══ SOURCE DATA ══

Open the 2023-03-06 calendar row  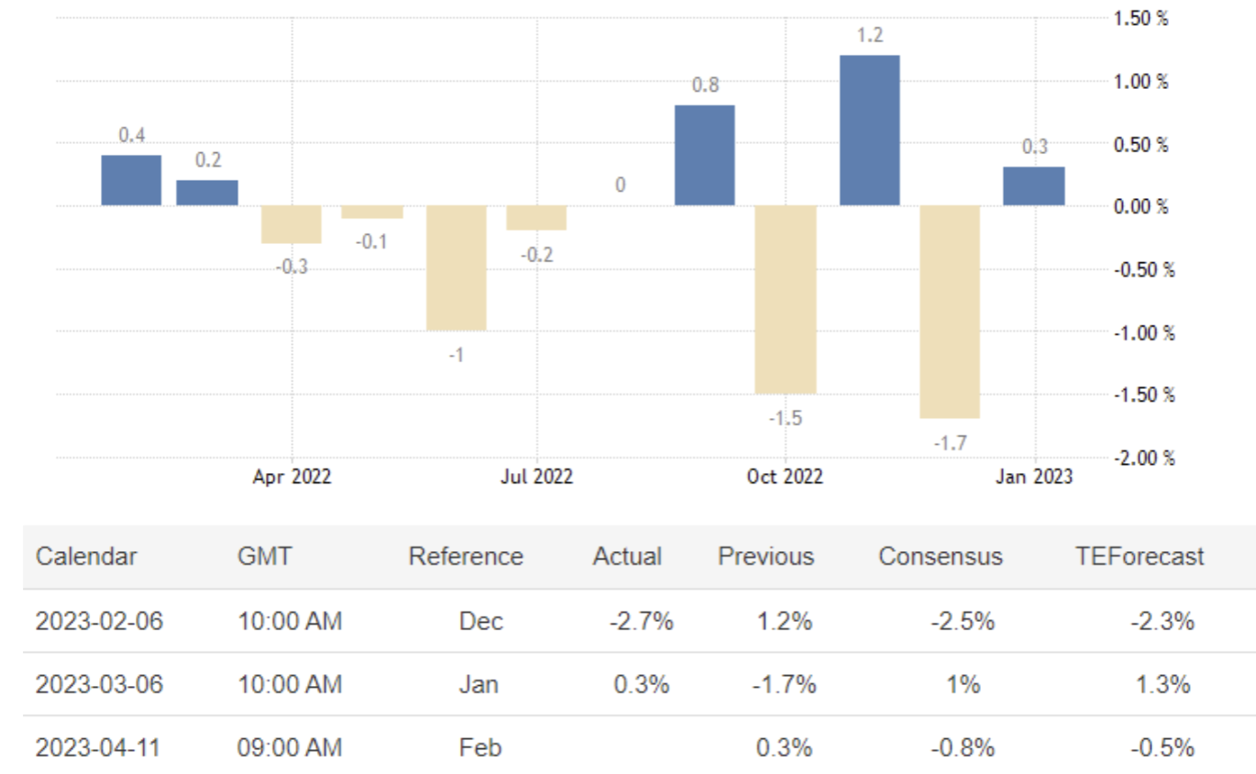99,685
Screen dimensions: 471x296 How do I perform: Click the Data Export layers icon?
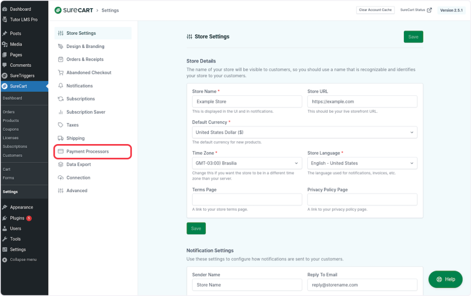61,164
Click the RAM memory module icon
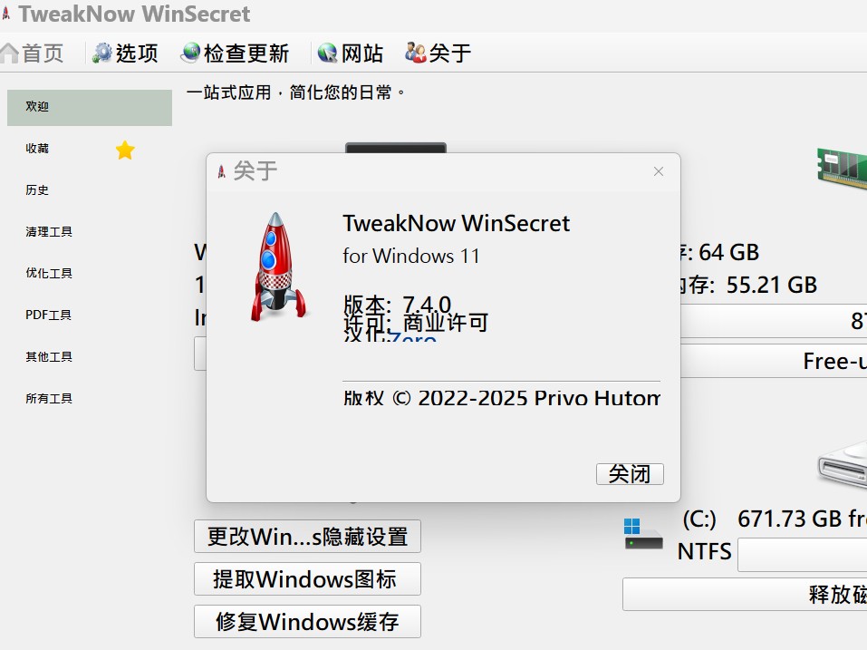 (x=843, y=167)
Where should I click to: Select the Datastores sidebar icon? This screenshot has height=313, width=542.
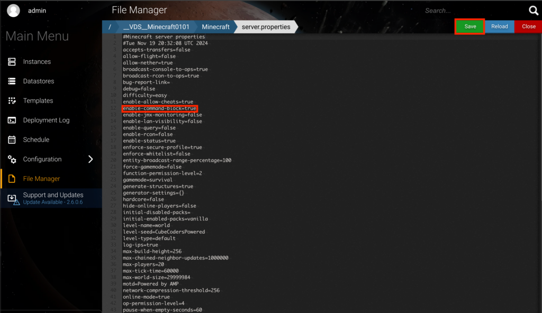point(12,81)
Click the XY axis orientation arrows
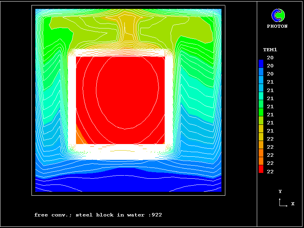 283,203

═══
══ SOURCE DATA ══

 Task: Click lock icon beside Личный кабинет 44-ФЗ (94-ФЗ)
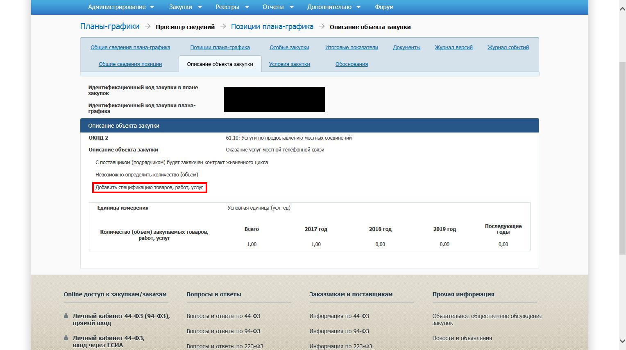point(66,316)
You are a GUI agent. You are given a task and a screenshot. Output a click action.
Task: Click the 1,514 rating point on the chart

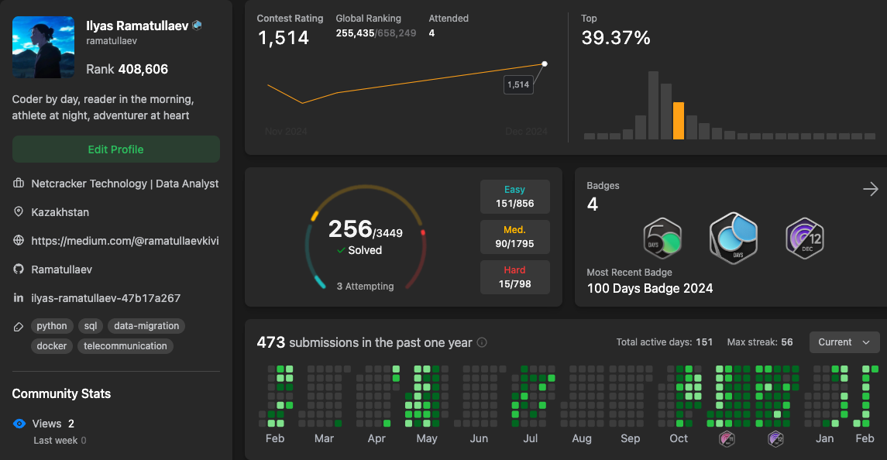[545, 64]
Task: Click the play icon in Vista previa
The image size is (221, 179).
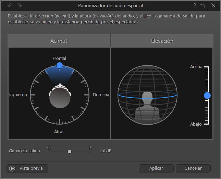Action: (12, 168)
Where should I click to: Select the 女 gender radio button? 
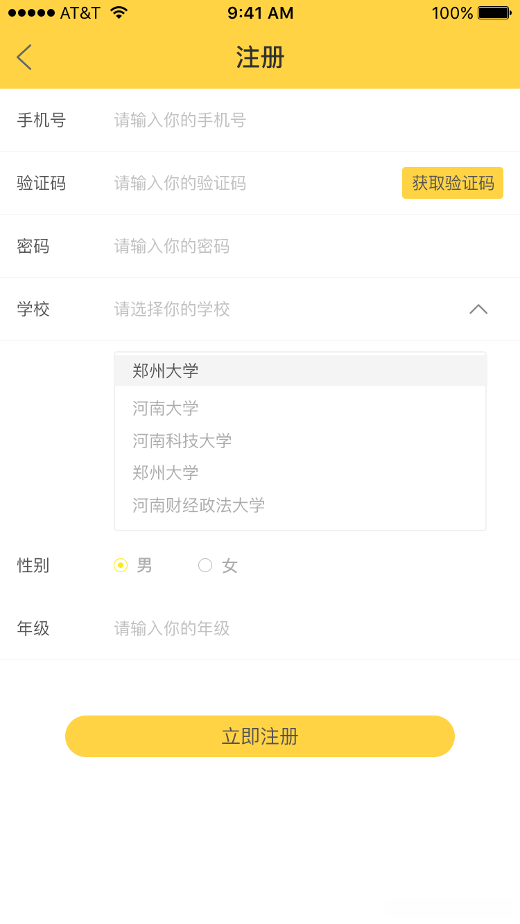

═══

EXERCISE INSTRUCTIONS:
Your answer is the exact run of lines above from the one with "Task: Click the 1,514" through the one with "Where should I click to: Select the 女", both ends included, minus any picture.

ANSWER FOR THIS EXERCISE:
Task: Click the 1,514 rating point on the chart

[545, 64]
Task: Click the play icon in Vista previa
The image size is (221, 179).
Action: (12, 168)
Where should I click to: Select the 女 gender radio button? 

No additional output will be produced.